On the cigar media side, and speaking only in relation to halfwheel, our job is to find stories and report on them, whether it be new products, personnel moves, legislative news or whatever else might be of interest to our readership, which is comprised of consumers, retailers and manufacturers. In addition, we provide honest, critical and unbiased reviews of cigars as well as the occasional interview or photo essay.
There is a wealth of information and chatter happening all over the world right this minute as to what is to come, whether it be a new store exclusive cigar or a new hybrid seed being developed. Being part of the media, our job is to go out and find those stories and report on them, not necessarily to wait for a prescribed flow of information to get to us. There are cigar company owners and reps doing events all over the country almost every day of the year, and when they mention something, whether it be formally or in passing, odds are good that it will soon end up on someone’s Twitter feed, Facebook page, Instagram account, or on an online message board such as the halfwheel forums, BOTL.org, or any of the others that are out there. We keep our eyes open and ears up 24 hours a day for that information because there is a desire for people to know about it and we want to be the go-to source for all cigar related news. We believe that if you check halfwheel two or three times a day, you will have a very good and up to date idea of what is happening in the cigar world – and that goes for consumers, retailers or manufacturers.
As for cigar media getting samples of products before retailers, that is a decision made at the cigar company level on an individual basis. If a company feels like getting some media exposure and feedback will help them make their case to a retailer that they should add it to their humidor, that’s their choice, and one that I can understand and respect because it is harder than ever for a new company to get into stores given the sheer number of brands available. It’s also effectively free advertising – short of the cost of the cigars and postage of course – that a company can in turn post on their social media accounts and in their marketing materials in an attempt to gain buzz for their products.

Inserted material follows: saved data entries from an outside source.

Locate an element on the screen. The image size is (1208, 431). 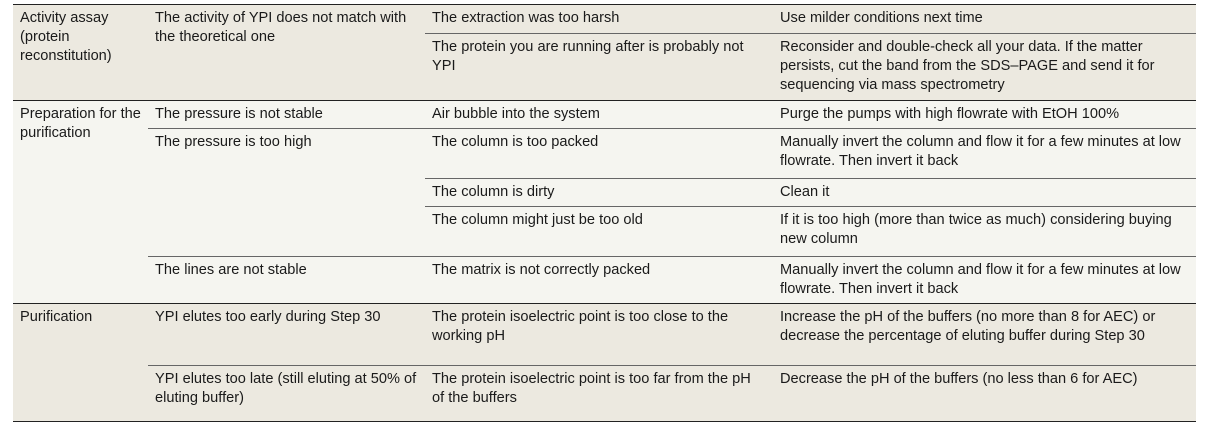
cause-cell: The extraction was too harsh is located at coordinates (599, 19).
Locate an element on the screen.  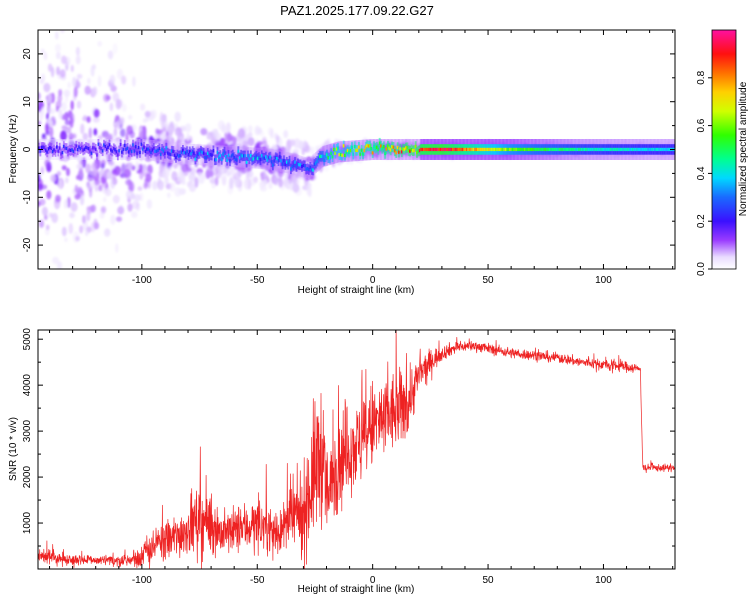
spectrogram-y-axis-label: Frequency (Hz) is located at coordinates (14, 150).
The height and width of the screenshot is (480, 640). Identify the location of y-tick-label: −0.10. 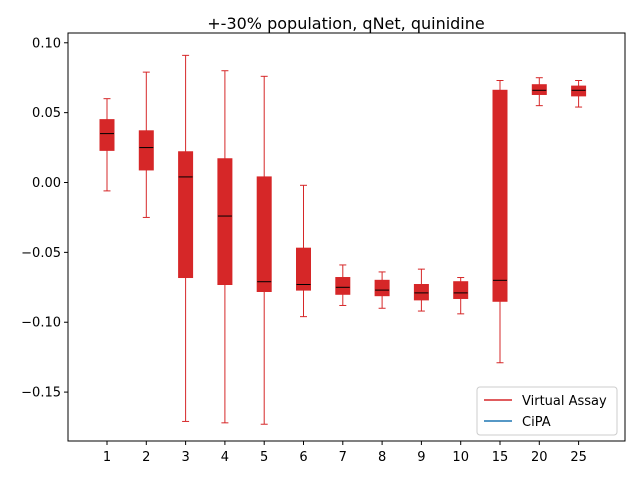
(41, 324).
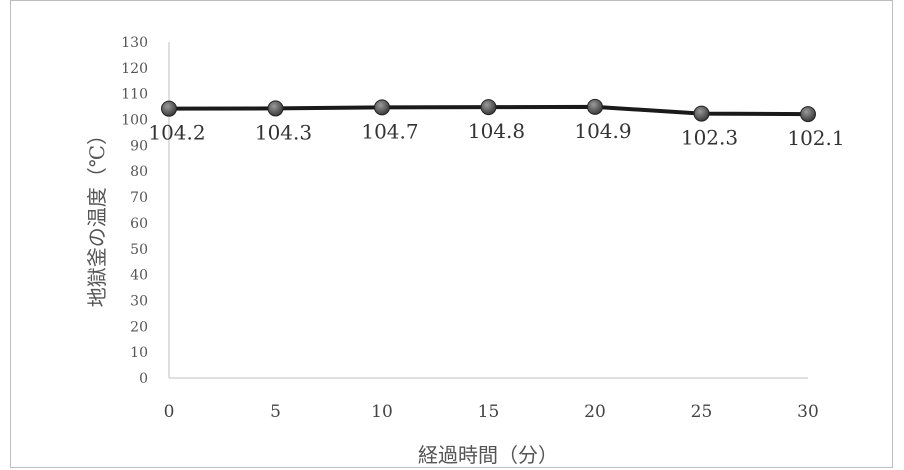 Image resolution: width=904 pixels, height=470 pixels. Describe the element at coordinates (170, 412) in the screenshot. I see `x-tick-label: 0` at that location.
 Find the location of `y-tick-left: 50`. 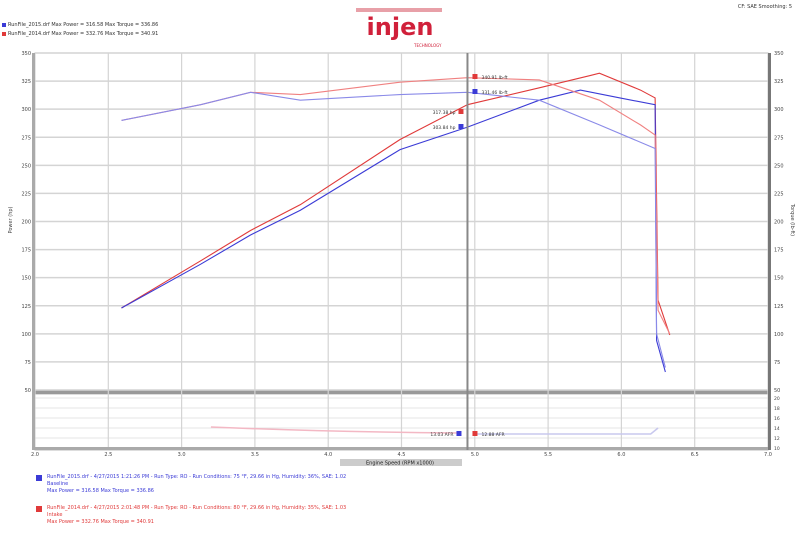

y-tick-left: 50 is located at coordinates (28, 391).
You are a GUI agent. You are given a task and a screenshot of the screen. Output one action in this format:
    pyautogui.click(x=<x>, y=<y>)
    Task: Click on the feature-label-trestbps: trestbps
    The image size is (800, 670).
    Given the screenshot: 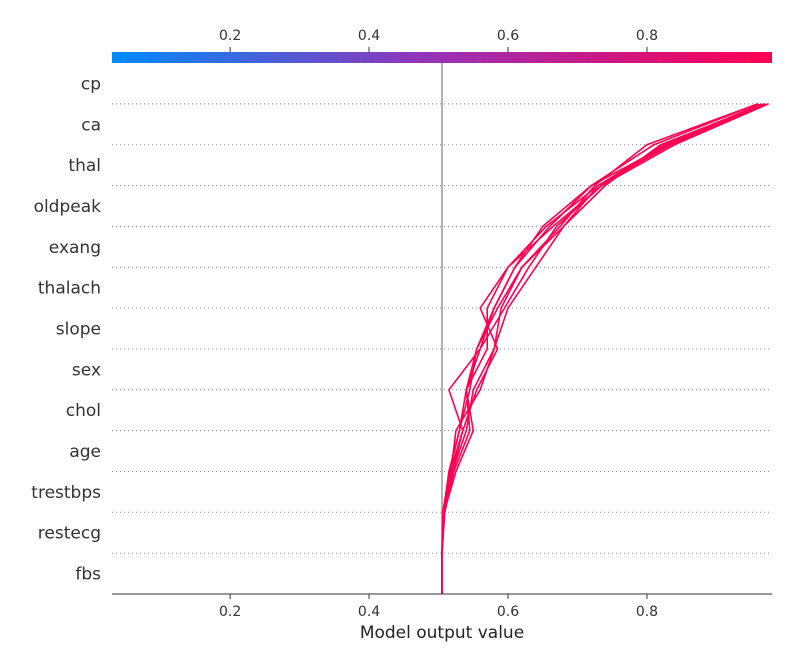 What is the action you would take?
    pyautogui.click(x=66, y=493)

Depending how you look at it, one box of cigars split up among five or ten media outlets could be seen as having the potential to generate more impact than one box split up among five or ten retailers.
Ultimately, it is a shake up to the way things have been done for a long time, when you only had one or two cigar related publications, you had established companies with sales forces and you didn’t have the same volume or nature of releases that you do today. The cigar industry is simply in a different place and under a somewhat new set of rules and guidelines than it was previously.
Who brands or individuals do you think are the biggest up-and-comers?
As for new brands, Ezra Zion certainly had a fantastic year and earned themselves a lot of critical acclaim. Likewise, 1502 Cigars had a good 2013 for a relatively new brand. I’m interested to see the response that Jose Seijas’ new brand, La Matilde will get in 2014, as well as how brands that have established themselves will continue to develop in 2014, notably E.P. Carrillo and Crowned Heads. I think RoMa Craft Tobac will continue to grow and deliver interesting creations, especially as their factory gets completed and gives them more space to work and grow.